Re: GSoC Proposal to extend the parallel test runner to Windows and macOS and to support Oracle parallel test running

Ahmad A. Hussein Mon, 30 Mar 2020 02:35:09 -0700

 I did stumble upon shared memory when I originally wanted to pass the
database connection itself into shared memory. Your idea of passing the
query string is MUCH more reasonable, can be done using shared memory, and
will ultimately be much more cleanly written.

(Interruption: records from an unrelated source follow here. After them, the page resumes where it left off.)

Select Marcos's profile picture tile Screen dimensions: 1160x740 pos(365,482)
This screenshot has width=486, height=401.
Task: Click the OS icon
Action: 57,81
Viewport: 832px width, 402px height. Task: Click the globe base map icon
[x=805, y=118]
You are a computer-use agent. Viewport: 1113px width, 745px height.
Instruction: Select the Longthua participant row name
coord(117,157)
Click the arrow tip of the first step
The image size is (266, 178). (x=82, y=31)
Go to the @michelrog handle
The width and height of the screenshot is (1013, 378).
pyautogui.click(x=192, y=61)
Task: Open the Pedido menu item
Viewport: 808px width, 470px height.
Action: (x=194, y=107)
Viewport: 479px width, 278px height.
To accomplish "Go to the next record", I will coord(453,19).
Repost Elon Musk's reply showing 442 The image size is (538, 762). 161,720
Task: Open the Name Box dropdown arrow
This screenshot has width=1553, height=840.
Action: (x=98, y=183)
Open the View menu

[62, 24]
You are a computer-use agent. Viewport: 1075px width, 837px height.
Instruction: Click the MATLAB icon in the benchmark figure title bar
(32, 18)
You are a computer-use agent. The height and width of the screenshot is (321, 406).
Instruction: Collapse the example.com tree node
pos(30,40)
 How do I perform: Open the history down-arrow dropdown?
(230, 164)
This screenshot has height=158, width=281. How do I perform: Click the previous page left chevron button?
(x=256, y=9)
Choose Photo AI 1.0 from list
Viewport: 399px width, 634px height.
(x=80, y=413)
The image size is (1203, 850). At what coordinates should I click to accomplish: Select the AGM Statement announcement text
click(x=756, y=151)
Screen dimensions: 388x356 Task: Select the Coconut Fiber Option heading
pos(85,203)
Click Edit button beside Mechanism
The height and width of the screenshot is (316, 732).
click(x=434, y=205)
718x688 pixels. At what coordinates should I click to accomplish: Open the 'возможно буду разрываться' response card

i'll definitely test out if it has significant performance boost and see
how it compares to other methods.

I did consider copying the SQLite database file itself. That's essentially
what's happening with VACUUM INTO. It's a SQLite command that lets you
clone a source database whether in-memory or on disk into a database file.
I got the parallel test runner to work with these database files, creating
a database file for each worker. I think there's a performance boost to
have if we make the databases for workers in-memory, especially if the test
suite and tables grow in number; however, we also need to consider the time
it takes to make the databases in-memory.

Re-running migrations and recreating the SQLite database from scratch for
every worker might be a time-sink, but it could actually prove quicker than
other methods. I'll try it out as well and see.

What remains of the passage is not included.